What Makes This Competitive
A strong version of this project does more than build a classifier. It asks whether the model still works across different routes, users, and phone placements. It also compares accuracy against battery use, model size, and false alarm rate, not just one score. If you add careful field validation and a clean analysis of failure cases, your project starts to look like real applied research.
Project Variations
- Test whether the same IMU model works for detecting bike crossings, crosswalk stops, or elevator entry instead of stairs and curbs.
- Compare phone pocket placement, hand-held placement, and backpack placement to see which gives the most stable gait signatures.
- Build one version that uses raw IMU windows and another that uses handcrafted features, then compare accuracy and phone efficiency.
Learn More
- NIH PubMed: Search for review articles on wearable inertial sensors, gait analysis, and mobile accessibility.
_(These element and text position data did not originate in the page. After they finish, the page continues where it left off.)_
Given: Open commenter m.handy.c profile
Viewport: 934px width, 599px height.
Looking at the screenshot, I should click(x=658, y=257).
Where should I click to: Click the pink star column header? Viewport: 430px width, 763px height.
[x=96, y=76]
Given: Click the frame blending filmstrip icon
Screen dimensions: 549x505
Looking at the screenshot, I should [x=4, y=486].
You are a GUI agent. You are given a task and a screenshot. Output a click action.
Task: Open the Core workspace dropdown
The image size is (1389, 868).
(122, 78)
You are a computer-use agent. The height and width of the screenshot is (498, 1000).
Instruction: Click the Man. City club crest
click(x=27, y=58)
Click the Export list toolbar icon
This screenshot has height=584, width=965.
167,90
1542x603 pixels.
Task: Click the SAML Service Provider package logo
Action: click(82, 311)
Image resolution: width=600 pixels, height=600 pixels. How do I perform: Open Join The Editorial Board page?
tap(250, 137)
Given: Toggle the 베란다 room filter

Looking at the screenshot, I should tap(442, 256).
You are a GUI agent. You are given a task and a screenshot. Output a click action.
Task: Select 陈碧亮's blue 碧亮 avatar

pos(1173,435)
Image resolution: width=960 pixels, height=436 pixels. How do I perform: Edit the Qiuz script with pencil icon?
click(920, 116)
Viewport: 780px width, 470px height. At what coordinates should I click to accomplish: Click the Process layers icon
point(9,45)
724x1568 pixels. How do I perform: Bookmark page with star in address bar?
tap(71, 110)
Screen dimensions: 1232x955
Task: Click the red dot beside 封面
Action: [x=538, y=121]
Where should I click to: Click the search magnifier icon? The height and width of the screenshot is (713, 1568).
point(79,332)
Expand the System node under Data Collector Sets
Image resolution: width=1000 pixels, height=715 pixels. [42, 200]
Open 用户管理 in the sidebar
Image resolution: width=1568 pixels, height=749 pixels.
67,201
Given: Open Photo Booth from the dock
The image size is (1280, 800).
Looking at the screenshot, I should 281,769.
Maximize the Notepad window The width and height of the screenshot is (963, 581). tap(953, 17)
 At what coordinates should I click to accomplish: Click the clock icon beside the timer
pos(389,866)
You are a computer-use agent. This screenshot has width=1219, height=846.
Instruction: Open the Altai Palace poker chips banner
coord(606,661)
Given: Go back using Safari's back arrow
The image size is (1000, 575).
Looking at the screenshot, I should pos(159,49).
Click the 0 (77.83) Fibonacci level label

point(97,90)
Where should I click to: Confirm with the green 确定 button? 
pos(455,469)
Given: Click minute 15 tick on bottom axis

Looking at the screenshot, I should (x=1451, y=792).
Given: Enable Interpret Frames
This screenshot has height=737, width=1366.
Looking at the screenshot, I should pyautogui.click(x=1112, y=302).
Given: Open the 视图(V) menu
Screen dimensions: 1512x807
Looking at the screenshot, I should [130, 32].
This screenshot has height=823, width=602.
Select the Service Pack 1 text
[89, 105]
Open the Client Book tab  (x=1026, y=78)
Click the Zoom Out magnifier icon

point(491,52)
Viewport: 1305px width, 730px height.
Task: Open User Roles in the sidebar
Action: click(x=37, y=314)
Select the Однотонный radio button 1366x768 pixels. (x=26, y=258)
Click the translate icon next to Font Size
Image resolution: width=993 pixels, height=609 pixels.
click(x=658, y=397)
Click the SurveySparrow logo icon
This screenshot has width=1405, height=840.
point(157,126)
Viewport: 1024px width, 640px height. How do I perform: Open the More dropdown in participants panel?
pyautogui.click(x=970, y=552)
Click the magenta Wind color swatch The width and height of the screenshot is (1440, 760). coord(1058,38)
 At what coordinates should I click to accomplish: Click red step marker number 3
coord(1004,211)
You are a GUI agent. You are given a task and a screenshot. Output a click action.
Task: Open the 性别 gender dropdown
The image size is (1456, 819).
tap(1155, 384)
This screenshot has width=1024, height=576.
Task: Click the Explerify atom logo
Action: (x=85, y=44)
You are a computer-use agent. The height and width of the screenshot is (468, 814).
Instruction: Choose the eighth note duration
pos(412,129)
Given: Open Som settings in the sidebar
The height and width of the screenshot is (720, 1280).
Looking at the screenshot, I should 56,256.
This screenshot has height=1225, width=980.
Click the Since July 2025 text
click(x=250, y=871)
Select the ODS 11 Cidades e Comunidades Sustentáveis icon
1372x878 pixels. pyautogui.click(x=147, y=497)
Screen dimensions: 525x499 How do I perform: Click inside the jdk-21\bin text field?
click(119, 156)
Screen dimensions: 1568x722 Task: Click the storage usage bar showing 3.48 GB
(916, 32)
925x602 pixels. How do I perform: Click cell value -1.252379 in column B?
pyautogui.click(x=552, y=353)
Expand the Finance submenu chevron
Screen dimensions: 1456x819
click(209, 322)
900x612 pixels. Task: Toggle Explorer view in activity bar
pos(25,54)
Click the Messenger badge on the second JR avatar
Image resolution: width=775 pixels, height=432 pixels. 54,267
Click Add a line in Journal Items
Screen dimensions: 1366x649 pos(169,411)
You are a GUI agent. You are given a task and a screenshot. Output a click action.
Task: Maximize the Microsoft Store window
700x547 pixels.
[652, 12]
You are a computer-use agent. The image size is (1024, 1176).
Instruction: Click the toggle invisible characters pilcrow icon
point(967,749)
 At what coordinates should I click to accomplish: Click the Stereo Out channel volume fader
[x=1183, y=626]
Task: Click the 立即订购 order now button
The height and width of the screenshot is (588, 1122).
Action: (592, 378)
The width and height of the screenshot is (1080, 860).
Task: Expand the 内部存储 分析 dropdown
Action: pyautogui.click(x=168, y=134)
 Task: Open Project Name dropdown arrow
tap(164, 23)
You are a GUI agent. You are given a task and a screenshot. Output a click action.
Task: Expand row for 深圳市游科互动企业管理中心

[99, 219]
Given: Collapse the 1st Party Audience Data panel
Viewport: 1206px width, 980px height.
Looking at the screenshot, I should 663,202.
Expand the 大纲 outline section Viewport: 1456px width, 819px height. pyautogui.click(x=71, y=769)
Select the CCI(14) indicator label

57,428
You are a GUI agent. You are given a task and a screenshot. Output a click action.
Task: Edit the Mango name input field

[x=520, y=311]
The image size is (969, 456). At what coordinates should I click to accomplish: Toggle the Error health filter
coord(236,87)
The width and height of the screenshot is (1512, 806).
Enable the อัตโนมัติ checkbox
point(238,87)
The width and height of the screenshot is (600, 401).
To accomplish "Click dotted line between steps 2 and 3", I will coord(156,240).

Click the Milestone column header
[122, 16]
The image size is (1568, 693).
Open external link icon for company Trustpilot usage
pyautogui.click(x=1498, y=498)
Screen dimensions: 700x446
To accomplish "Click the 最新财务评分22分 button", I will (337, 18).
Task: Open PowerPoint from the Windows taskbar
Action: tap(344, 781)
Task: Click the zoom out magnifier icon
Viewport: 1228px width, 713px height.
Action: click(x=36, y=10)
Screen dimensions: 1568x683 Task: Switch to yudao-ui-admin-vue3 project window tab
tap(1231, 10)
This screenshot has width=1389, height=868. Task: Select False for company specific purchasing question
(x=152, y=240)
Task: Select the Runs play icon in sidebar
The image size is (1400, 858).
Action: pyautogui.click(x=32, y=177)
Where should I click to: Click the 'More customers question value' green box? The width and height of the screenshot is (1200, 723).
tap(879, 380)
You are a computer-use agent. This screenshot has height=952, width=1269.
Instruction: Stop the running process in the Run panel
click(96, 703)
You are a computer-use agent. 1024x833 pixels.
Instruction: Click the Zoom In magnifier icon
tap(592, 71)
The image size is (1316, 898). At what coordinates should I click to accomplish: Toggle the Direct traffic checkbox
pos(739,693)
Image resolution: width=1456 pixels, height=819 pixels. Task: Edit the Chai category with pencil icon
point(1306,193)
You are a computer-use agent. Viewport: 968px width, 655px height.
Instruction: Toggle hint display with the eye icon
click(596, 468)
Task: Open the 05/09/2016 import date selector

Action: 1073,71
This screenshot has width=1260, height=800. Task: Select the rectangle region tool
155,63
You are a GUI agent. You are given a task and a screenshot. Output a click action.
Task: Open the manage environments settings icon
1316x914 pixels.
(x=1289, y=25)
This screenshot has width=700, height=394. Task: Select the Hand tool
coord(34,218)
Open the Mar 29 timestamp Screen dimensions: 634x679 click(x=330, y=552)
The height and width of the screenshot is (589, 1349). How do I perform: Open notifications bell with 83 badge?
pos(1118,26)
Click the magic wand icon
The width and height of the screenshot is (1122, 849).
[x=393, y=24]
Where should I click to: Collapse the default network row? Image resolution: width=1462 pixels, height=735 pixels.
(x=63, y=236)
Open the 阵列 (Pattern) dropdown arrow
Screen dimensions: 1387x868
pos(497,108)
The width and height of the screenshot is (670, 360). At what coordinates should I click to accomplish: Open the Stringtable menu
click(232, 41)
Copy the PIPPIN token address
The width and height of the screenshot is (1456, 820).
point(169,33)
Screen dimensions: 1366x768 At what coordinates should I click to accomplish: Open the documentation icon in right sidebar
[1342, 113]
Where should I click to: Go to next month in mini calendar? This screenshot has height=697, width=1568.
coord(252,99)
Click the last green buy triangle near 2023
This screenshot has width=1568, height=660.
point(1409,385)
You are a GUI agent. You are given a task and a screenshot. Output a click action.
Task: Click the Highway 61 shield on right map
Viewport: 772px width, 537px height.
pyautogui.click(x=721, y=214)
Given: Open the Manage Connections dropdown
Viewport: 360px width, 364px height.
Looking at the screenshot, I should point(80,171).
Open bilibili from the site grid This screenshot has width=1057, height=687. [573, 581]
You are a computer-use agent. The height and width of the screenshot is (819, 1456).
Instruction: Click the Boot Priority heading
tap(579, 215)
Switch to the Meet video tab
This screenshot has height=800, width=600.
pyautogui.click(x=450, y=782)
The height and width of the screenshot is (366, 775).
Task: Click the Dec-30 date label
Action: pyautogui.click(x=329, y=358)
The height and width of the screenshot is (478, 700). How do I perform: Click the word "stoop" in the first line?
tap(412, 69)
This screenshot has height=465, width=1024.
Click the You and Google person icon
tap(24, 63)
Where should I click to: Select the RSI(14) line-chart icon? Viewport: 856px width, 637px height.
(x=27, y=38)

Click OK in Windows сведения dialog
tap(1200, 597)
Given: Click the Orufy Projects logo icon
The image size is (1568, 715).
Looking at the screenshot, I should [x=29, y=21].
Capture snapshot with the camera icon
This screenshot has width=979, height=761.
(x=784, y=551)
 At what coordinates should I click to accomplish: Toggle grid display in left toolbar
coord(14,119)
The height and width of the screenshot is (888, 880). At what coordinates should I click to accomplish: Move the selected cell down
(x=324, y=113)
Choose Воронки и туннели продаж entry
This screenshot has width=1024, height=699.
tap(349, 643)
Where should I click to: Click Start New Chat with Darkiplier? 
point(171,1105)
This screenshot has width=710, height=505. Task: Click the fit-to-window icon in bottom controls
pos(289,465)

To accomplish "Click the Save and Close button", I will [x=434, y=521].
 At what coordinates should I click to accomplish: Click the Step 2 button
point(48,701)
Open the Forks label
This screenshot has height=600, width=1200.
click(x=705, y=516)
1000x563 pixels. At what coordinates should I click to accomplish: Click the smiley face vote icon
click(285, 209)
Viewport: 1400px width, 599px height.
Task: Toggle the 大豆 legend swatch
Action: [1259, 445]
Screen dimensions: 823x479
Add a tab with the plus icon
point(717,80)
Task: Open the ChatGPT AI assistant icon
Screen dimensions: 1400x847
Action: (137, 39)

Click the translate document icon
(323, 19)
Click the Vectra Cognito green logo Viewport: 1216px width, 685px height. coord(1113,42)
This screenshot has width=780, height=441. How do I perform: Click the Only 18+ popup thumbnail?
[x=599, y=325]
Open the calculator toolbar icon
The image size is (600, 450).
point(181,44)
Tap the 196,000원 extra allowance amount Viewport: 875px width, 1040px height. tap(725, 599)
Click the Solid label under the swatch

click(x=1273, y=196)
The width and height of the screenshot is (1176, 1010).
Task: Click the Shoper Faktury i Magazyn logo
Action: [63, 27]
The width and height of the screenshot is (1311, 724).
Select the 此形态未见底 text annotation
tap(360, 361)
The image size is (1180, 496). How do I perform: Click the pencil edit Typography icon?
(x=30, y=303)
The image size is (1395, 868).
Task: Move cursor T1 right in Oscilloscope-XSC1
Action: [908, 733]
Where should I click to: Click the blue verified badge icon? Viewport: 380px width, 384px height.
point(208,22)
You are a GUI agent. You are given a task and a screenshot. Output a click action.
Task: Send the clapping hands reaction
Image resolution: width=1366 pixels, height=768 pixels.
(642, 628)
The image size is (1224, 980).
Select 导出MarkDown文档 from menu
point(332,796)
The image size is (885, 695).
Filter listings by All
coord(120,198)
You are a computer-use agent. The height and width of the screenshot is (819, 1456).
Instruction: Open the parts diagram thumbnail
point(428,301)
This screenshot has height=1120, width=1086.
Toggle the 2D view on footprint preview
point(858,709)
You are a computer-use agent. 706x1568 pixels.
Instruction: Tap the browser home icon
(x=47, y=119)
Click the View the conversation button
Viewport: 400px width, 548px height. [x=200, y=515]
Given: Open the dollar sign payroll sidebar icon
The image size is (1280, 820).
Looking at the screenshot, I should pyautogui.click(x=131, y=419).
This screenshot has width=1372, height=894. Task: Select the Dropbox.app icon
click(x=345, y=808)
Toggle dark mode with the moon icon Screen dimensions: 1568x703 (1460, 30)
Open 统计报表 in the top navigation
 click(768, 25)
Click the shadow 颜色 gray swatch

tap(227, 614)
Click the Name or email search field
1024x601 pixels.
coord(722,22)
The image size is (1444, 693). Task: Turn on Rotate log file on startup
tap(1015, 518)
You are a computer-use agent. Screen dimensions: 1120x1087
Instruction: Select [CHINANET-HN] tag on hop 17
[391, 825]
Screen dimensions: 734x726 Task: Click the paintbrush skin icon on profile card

- NASA Open Source Software Catalog: Explore examples of sensor processing, edge computing, and on-device inference projects.
- MIT OpenCourseWare: Search for free courses on machine learning, signal processing, and embedded systems.
- IEEE Xplore: Read abstracts and papers on TinyML, inertial sensing, and mobile assistive technology through your school or public library access.
- TensorFlow Lite documentation: Learn how small neural networks run on phones and other edge devices.
- USGS or NOAA mapping tools: Use public maps and terrain data to plan and document outdoor test routes.